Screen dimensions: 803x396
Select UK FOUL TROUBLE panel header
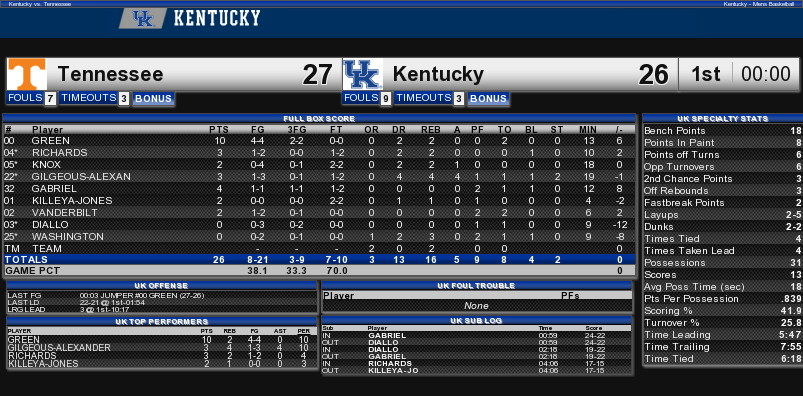coord(477,286)
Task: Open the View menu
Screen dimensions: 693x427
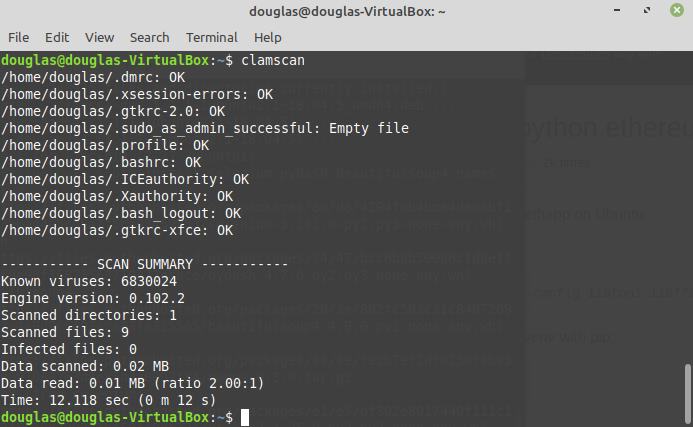Action: pos(99,38)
+--
Work item: Print every record above exactly, with no pictures.

Answer to the exercise:
Screen dimensions: 803x396
Select UK FOUL TROUBLE panel header
coord(477,286)
Task: Open the View menu
Screen dimensions: 693x427
Action: pos(99,38)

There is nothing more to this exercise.